Introduction

This article is a continuation of Parsing Markdown and Performing Custom Output in C# (Using markdig).

The tool mentioned in the above article, which converts Markdown to PPTX, creates PPTX files using the OpenXML SDK. I initially struggled greatly with using this OpenXML SDK, so this article will focus on that part.

The tool that converts Markdown to PPTX is available on GitHub.

What is OpenXML?

It’s a file format used since Office 2007, consisting of XML files bundled into a zip archive.
Therefore, by changing the file extension to .zip and then unzipping it, you can view the XML files inside. Unlike the previous binary format, it allows creation even in environments where Office is not installed.

Development Environment

Here’s the setup:

Windows 10
Visual Studio 2017
C#
.NET Standard 2.0 Class library

About OpenXML SDK

I referred to the following official website for the OpenXML description method: https://docs.microsoft.com/en-us/office/open-xml/open-xml-sdk

However, understanding it solely from the explanations on the above site likely takes considerable time. Therefore, if you plan to use the OpenXML SDK from now on, I recommend the following method.

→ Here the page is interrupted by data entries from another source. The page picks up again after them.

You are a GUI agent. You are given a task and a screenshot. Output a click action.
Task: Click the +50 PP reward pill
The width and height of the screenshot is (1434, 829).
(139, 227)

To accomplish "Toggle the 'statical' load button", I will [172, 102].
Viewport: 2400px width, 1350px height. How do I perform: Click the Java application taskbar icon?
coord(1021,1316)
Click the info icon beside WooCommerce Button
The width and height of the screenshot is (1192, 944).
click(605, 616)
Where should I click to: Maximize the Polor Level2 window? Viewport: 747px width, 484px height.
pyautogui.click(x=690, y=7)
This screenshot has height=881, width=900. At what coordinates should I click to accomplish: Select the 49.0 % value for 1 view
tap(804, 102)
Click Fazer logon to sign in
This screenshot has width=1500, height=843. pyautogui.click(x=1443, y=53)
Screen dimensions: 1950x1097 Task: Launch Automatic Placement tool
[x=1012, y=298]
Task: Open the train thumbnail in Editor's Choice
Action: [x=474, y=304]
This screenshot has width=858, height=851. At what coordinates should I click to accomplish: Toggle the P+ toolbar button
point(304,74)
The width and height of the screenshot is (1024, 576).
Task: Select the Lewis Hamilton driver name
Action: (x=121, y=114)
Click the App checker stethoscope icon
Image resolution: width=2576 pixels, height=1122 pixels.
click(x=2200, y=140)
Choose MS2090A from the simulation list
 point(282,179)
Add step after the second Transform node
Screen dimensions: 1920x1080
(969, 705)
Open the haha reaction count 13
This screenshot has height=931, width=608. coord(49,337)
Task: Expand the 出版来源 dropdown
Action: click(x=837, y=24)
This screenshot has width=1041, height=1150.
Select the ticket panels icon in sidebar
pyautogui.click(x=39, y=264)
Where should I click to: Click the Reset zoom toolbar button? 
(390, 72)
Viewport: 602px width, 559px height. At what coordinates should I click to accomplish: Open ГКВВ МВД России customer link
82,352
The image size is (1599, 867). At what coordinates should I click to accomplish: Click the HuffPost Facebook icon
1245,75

Open XML SDK Productivity Tool

https://www.microsoft.com/en-us/download/details.aspx?id=30425

Using this tool, you can inspect the internal structure of a specified OpenXML format file (like xlsx or pptx).
What’s also helpful for tool creation is the feature that displays the necessary C# code to create the loaded file in the right-hand pane.

So, by creating a file with the content you want to implement, loading it, and examining the C# code, the possibility of creating something functional, even without 100% understanding, increases significantly.

I used this to find the code I needed by looking at small differences.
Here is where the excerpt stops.